Dietmar schreibt am 7. September 2014 »Great exhibition – a must to see [sic] for all Europeans«. Daneben hängt eine Karte von Tomek, der auf Polnisch schreibt »An Orten wie diesen bin ich stolz, Pole zu sein [Übersetzung: S.C.].«
Szene 2: Berlin, Deutschland 1982. Der Berliner Bürgermeister Richard von Weizsäcker fordert, ein nationales Geschichtsmuseum in Berlin zu bauen, das zur Identifikation der Bürger_innen mit dem Nationalstaat beitragen soll. Bundeskanzler Helmut Kohl unterstützt den Plan und eine von der Bundesregierung eingesetzte Expert_innenkommission beschreibt in der ersten Konzeption das Ziel der neuen Institution mit dem Namen Deutsches Historisches Museum (DHM) wie folgt: »Das Museum soll vor allem den Bürgern unseres Landes helfen, sich darüber klarzuwerden, wer sie als Deutsche und Europäer, als Bewohner einer Region und als Angehörige einer weltweiten Zivilisation sind, woher sie kommen, wo sie stehen und wohin sie gehen könnten« (Stölzl 1988: 310f., Hervorhebung: S.C.).
Abb. 1: Schriftzug »Solidarność« am Ende der Dauerausstellung im ECS in Danzig.
Szene 3: Paris, Frankreich 1996. Das ethnologische Nationalmuseum Frankreichs, das Musée National des Arts et Traditions Populaires (MNATP), befindet sich, wie viele ethnologische Museen in Europa, in einer Krise: Ethnozentrismus, Rassismus, Nationalismus, Fixierung von Kulturen und allgemeine Verstaubtheit lauteten die Vorwürfe, die sich in sinkenden Besuchszahlen manifestieren. Eine Lösung des Problems sehen die Verantwortlichen in der Europäisierung ihrer Museen und Sammlungen (vgl. Mazé 2013b: 177f.). Auch der damals neue Direktor des MNATP, Michel Colardelle, ruft 1996 dazu auf, das Museum neu zu erfinden: Das Überschreiten nationaler Grenzen und die Öffnung auf Europa und den Mittelmeerraum sind von da an die neuen Ziele der Institution (vgl. Bonnefoy 2013: 40). Als Ergebnis dieser Umwandlung eröffnet im Juni 2013 das Musée des civilisations de l’Europe et de la Méditerranée (MuCEM) in Marseille. »[…] [L] e MuCEM […] se transforme en profondeur. Il change à la fois de site de Paris à Marseille, de territoire de référence de la France à la Méditerranée et à l’Europe, de champ disciplinaire, de l’ethnologie à l’ensemble des sciences humaines et sociales«2, beschreibt der derzeitige Direktor Bruno Suzzarelli (2012: 7, Hervorhebung: S.C.) die Neuausrichtung des Museums.
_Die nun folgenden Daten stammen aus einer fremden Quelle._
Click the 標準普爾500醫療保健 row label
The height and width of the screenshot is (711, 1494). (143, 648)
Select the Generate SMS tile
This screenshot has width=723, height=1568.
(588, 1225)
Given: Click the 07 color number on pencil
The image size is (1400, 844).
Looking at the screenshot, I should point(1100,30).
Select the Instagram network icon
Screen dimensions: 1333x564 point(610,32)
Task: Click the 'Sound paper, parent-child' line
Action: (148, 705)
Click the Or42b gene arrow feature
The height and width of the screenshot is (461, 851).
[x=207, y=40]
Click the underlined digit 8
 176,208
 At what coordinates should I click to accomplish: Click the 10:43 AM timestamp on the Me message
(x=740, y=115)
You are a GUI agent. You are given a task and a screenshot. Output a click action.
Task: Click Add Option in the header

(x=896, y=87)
Diese Szenen stammen aus ganz unterschiedlichen zeitlichen, politischen und nationalen Kontexten. Die genannten Museen haben sehr verschiedene inhaltliche Ausrichtungen und behandeln unterschiedlichste Themen und Zeiträume. Dennoch einen diese Museen drei Beobachtungen, die die vorliegende Studie motivieren:
Erstens lässt sich an diesen Beispielen eine Entwicklung beobachten, die sich seit rund 30 Jahren in europäischen Museen vollzieht: Museen verschiedener Arten, vor allem aber historisch ausgerichtete Museen, setzen es sich zum Ziel, den Rahmen nationaler Erzählungen zu übertreten und öffnen sich auf Europa und europäische Geschichte (vgl. Kaiser et al. 2012, siehe Kapitel 2.6). Die Europäisierung des Museumsfelds stellt einen fundamentalen Wandel für die Institution des Museums dar, denn diese wurde im achtzehnten Jahrhundert im Dienst der Nation gegründet. Nationalmuseen, und auch hier insbesondere geschichtlich ausgerichtete Museen, dienten dazu, die materiellen Errungenschaften der Nation zu sammeln und vor Augen zu führen und damit die imagined community der Nation zu stärken (vgl. Anderson 1996). Die Idee, eine nationale Geschichte, Kultur und Identität zu haben fand im Museum ihre materiellen Beweise (siehe Kapitel 2.5). Mit der aktuell zu beobachtenden Öffnung von Nationalmuseen auf Europa entsteht das Phänomen, das diese Studie untersucht: Museen zwischen Nation und Europa. Alle drei hier ausgesuchten Fälle sind nationale Museumsprojekte, die sich gleichwohl nicht mehr nur auf die Nation, sondern auf Europa beziehen. Ich bezeichne sie deshalb als europäisierte Nationalmuseen. Das Museum in Danzig nennt sich selbst europäisch, obwohl es auf den ersten Blick um eine polnische Geschichte geht. Das Deutsche Historische Museum in Berlin möchte den Deutschen ihre Identität als Deutsche und Europäer_innen vor Augen führen und dazu den »europäischen Charakter der deutschen Geschichte« betonen (Stölzl 1988: 312). Und das MuCEM, das aus dem ethnologischen Nationalmuseum Frankreichs hervorgegangen ist, überschreitet nicht nur nationale, sondern auch europäische Rahmungen, indem es die Beziehungen zwischen Europa und dem Mittelmeerraum fokussiert. Es ist das Schwanken nationaler Museen zwischen nationalen und europäischen Ausrichtungen, das die drei Fälle vereint und im Zentrum dieser Studie steht.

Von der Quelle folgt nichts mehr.